Verrohung der Sitten in der Voerder Politik

So hatte ich meinen öffentlich verbreiteten Artikel vom 18.10.2013 überschrieben, mit dem ich das Verhalten des Ratsmitglieds und heutigen Vorsitzenden der Fraktion Bündnis 90/Grüne Stefan Meiners scharf kritisiert und ihn – natürlich erfolglos – aufgefordert hatte, seine Äußerungen von Anfang Oktober 2013 in Verbindung mit den Meinungsverschiedenheiten über das der Stadt Voerde gehörende Grundstück Kemkenskath zurückzunehmen oder sich dafür zu entschuldigen.

Meiners hat sich damals u.a. wie folgt geäußert:

Und doch hat Voerde auch eine hässliche Seite … ein zu einer Fratze verzerrtes Gesicht einer Stadt, in der tief verwurzelt eine braune Suppe wabert……Gestern habe ich dieses hässliche Gesicht von Voerde wieder erlebt… Was mich unfassbar wütend gemacht hat war, dass der Mob Applaus dafür spendete…

Seine Fraktion hat ihn dafür offensichtlich nicht etwa gerügt, sondern später zum Vorsitzenden ihrer Fraktion gewählt, also belohnt. Was mögen sich ihre Wähler und später die Fraktionsmitglieder in Kenntnis dieser Aussagen bei der Wahl im Mai 2014 wohl  gedacht haben?

Aber damit nicht genug!

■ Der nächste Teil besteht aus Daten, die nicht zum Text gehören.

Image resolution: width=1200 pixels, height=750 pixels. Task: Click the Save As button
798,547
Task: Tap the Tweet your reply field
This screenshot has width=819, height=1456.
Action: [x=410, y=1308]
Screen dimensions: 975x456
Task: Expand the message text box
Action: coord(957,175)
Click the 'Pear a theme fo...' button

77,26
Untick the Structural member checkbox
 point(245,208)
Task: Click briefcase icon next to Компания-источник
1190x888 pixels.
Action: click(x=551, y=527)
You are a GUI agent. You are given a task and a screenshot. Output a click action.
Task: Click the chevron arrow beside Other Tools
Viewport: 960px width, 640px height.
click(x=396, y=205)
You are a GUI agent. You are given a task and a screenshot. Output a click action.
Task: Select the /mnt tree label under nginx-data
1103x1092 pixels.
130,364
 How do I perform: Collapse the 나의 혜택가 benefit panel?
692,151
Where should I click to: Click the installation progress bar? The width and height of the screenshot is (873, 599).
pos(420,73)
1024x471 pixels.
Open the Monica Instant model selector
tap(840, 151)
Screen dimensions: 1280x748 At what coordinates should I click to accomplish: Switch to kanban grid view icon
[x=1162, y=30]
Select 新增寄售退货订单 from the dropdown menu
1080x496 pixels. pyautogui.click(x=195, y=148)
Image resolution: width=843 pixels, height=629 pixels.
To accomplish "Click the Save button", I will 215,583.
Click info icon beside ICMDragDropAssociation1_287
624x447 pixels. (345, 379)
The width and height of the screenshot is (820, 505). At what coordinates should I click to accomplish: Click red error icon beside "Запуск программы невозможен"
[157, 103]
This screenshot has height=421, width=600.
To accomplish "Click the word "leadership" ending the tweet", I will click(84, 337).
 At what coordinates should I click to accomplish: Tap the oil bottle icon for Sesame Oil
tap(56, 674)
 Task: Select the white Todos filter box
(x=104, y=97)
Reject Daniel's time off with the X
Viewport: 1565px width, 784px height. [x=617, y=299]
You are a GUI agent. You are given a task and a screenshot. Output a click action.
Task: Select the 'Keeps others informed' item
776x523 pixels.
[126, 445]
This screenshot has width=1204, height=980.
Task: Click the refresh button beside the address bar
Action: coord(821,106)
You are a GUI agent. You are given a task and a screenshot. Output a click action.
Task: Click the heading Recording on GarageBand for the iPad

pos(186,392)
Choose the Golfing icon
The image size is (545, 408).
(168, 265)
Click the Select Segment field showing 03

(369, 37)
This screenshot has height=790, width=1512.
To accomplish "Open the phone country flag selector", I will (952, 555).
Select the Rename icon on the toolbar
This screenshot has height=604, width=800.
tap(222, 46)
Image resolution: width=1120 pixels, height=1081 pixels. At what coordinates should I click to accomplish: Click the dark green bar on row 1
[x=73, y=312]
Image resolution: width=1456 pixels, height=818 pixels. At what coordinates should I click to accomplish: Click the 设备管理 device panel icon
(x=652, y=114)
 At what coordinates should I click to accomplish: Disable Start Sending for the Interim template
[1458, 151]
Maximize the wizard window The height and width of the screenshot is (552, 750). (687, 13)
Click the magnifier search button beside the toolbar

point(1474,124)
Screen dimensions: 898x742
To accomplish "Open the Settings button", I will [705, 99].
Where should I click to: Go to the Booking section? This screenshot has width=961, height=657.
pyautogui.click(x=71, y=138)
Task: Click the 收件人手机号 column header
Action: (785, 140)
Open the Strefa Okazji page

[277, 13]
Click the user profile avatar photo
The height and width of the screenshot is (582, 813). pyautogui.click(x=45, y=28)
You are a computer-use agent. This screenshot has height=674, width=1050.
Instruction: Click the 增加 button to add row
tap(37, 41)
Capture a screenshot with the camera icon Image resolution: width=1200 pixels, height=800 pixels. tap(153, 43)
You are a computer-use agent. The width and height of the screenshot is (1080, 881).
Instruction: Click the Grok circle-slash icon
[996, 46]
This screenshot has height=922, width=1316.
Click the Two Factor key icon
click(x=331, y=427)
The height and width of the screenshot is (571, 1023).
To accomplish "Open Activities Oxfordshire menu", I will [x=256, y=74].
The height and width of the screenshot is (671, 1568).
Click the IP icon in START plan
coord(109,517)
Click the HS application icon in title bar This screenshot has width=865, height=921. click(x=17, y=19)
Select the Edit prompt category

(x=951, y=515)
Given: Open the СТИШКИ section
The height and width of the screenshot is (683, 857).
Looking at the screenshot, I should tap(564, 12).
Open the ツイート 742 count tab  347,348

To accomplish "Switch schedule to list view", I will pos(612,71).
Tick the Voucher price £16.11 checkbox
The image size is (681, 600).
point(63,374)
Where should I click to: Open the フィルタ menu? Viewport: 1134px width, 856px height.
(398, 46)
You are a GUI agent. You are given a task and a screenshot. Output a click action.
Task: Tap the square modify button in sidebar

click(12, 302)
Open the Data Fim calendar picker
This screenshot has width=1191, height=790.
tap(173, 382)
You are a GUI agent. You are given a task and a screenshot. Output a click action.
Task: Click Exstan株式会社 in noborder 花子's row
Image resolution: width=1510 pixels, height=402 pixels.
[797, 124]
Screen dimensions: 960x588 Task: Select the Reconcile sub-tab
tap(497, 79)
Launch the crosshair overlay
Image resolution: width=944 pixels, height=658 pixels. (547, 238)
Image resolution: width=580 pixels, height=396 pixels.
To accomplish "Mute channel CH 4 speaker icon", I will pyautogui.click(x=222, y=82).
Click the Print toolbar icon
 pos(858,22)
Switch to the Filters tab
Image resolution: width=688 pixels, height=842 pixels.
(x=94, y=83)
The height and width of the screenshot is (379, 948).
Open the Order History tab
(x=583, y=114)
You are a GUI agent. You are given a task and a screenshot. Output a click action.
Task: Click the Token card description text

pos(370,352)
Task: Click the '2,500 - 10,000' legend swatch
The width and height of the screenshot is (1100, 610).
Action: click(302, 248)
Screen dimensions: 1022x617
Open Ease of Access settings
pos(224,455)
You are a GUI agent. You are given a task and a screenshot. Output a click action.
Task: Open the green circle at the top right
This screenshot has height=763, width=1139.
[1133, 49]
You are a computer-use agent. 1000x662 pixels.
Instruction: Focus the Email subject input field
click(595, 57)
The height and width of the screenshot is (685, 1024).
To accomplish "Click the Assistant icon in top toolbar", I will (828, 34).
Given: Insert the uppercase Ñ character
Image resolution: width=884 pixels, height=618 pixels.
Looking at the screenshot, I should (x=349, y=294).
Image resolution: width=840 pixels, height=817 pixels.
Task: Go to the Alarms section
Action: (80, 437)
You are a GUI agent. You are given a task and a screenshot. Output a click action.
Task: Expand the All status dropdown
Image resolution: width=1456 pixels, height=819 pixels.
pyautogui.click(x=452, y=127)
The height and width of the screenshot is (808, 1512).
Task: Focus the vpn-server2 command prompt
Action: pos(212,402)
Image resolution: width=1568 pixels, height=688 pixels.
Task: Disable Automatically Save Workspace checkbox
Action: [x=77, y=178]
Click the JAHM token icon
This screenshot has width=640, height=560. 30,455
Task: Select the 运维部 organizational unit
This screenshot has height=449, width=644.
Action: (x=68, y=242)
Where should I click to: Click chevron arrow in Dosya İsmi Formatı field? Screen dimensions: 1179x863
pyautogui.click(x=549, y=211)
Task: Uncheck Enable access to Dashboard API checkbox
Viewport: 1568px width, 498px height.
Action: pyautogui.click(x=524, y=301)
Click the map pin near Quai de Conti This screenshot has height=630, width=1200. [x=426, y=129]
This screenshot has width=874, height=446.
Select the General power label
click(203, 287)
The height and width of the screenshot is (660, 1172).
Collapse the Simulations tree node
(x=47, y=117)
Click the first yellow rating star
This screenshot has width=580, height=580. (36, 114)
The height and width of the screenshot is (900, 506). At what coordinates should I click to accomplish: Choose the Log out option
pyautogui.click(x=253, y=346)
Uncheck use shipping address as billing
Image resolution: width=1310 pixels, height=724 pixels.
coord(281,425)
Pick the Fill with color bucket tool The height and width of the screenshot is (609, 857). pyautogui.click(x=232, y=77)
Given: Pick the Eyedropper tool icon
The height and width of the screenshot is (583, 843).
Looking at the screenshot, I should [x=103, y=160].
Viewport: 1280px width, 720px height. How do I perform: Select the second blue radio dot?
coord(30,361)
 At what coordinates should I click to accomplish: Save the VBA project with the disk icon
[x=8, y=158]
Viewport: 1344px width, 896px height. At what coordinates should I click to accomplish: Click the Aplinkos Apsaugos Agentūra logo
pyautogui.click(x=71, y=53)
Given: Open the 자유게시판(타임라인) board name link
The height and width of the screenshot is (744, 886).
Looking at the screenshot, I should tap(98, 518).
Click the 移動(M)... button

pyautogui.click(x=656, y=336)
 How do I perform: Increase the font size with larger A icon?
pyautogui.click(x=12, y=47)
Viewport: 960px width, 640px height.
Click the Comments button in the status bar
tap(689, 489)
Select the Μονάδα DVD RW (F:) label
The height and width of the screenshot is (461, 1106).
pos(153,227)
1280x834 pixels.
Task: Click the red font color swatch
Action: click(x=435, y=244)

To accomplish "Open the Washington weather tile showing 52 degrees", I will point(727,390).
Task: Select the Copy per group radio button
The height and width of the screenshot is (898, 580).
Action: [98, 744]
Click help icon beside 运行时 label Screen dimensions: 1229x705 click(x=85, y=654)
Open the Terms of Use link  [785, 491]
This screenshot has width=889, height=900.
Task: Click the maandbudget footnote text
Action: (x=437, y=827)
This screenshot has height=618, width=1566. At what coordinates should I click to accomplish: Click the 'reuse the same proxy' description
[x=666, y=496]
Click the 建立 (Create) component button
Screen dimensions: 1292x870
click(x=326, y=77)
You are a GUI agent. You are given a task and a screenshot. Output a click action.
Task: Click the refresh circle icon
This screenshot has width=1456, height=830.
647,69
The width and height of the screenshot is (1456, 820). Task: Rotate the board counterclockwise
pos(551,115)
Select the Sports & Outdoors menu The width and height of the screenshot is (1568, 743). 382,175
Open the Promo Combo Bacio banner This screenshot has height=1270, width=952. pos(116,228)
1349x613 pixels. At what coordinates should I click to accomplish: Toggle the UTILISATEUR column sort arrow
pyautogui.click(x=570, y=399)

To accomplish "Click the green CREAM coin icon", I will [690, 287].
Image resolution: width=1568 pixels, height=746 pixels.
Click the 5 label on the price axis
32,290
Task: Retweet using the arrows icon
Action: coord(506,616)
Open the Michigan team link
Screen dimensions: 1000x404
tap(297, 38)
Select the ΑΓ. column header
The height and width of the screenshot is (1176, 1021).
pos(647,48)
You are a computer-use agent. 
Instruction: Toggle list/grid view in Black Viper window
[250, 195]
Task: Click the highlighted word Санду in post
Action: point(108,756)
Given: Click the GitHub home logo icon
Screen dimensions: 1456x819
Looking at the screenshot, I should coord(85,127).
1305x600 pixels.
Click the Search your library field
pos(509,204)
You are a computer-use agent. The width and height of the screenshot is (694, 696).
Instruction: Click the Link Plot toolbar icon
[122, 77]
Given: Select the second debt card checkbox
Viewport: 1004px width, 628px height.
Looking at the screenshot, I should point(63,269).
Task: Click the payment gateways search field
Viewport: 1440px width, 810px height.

Als in den letzten Monaten in der öffentlich geführten Diskussion sein Verhalten als Ratsmitglied und insbesondere als Mitglied des Verwaltungsrates der Sparkasse gerügt und in Verbindung mit der Ehrenordnung des Stadtrates in Frage gestellt wurde, erhob dieser Herr Meiners, der sich auch Journalist nennt und wohl Beamter bei der Polizei ist, gegen zwei Voerder Bürger Strafanzeige wegen übler Nachrede. Was er sich dabei gedacht hat, bleibt offen.

Da wir in einem Rechtsstaat mit Meinungsfreiheit leben, geschah natürlich das, was geschehen musste. Die zuständige Staatsanwaltschaft stellte das Verfahren ein, ohne die Angezeigten förmlich angehört zu haben.

Diese drei Ereignisse zeigen, dass ich mit Recht auf die Verrohung der Sitten in der Voerder Politik hingewiesen habe. Es ist dabei schon erstaunlich, dass drei Mitglieder der Fraktion Bündnis 90/Grüne Herrn Meiners weiter als ihren Vorsitzenden haben. Offensichtlich halten sie sein Verhalten für richtig, vielleicht sogar hervorragend. Wie allerdings denken die darüber, die sie in den Stadtrat gewählt haben?

Ich jedenfalls finde keine nachvollziehbare Antwort auf diese Fragen.